With respect to the description of manufacturing process and process controls for the herbal substance, information shall be provided to adequately describe the plant production and plant collection, including the geographical source of the medicinal plant and cultivation, harvesting, drying and storage conditions.
With respect to the description of manufacturing process and process controls for the herbal preparation, information shall be provided to adequately describe the manufacturing process of the herbal preparation, including description of the processing, solvents and reagents, purification stages and standardisation.
With respect to the manufacturing process development, a brief summary describing the development of the herbal substance(s) and herbal preparation(s) where applicable shall be provided, taking into consideration the proposed route of administration and usage. Results comparing the phyto-chemical composition of the herbal substance(s) and herbal preparation(s) where applicable used in supporting bibliographic data and the herbal substance(s) and herbal preparation(s), where applicable, contained as active substance(s) in the herbal medicinal product applied for shall be discussed, where appropriate.
With respect to the elucidation of the structure and other characteristics of the herbal substance, information on the botanical, macroscopical, microscopical, phyto-chemical characterisation, and biological activity if necessary, shall be provided.
With respect to the elucidation of the structure and other characteristics of the herbal preparation, information on the phyto- and physicochemical characterisation, and biological activity if necessary, shall be provided.
The specifications for the herbal substance(s) and herbal preparation(s) where applicable shall be provided.
The analytical procedures used for testing the herbal substance(s) and herbal preparation(s) where applicable shall be provided.
With respect to the validation of analytical procedures, analytical validation information, including experimental data for the analytical procedures used for testing the herbal substance(s) and herbal preparation(s) where applicable shall be provided.
With respect to batch analyses, description of batches and results of batch analyses for the herbal substance(s) and herbal preparation(s) where applicable shall be provided, including those for pharmacopoeial substances.
Justification for the specifications of the herbal substance(s) and herbal preparation(s) where applicable shall be provided.
Information on the reference standards or reference materials used for testing of the herbal substance(s) and herbal preparation(s) where applicable shall be provided.
Where the herbal substance or the herbal preparation is the subject of a monograph, the applicant can apply for a certificate of suitability that was granted by the European Directorate for the Quality of Medicines.

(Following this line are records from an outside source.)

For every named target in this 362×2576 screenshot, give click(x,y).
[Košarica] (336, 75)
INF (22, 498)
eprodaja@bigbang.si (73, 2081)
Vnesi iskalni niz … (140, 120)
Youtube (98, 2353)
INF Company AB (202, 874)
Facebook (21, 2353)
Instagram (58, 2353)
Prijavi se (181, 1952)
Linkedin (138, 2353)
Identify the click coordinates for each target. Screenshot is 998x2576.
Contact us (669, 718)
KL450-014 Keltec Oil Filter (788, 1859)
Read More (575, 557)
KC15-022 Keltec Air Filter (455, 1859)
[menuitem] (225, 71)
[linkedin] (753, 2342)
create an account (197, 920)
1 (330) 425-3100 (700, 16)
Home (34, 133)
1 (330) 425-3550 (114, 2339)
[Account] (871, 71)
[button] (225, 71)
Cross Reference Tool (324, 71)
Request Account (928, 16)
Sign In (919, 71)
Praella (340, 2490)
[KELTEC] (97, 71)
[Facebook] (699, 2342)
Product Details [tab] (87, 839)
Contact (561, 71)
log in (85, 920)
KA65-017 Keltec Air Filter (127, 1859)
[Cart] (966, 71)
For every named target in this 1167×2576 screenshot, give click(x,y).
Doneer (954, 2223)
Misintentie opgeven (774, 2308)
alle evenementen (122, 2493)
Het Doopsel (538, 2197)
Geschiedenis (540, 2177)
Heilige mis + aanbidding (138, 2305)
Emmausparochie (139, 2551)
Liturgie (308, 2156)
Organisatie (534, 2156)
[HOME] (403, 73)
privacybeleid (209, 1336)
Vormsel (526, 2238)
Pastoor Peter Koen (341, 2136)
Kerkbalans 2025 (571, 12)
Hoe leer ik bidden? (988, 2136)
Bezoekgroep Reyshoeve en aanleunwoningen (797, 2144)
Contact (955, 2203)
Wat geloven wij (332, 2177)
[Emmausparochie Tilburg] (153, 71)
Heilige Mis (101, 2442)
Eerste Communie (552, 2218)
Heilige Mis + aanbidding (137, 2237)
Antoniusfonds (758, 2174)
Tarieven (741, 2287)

With respect to the formulation development, a brief summary describing the development of the herbal medicinal product should be provided, taking into consideration the proposed route of administration and usage. Results comparing the phyto-chemical composition of the products used in supporting bibliographic data and the herbal medicinal product applied for shall be discussed, where appropriate.
In the case of an orphan medicinal product in the meaning of Regulation (EC) No 141/2000, general provisions of Part II-6 (exceptional circumstances) can be applied. The applicant shall then justify in the non-clinical and clinical summaries the reasons for which it is not possible to provide the complete information and shall provide a justification of the benefit/risk balance for the orphan medicinal product concerned.
When an applicant for an marketing authorisation for an orphan medicinal product invokes the provisions of Article 10 (1)(a)(ii) and Part II-1 of this Annex (well-established medicinal use), the systematic and documented use of the concerned substance can refer — as way of derogation — to the use of that substance in accordance with the provisions of Article 5 of this Directive.]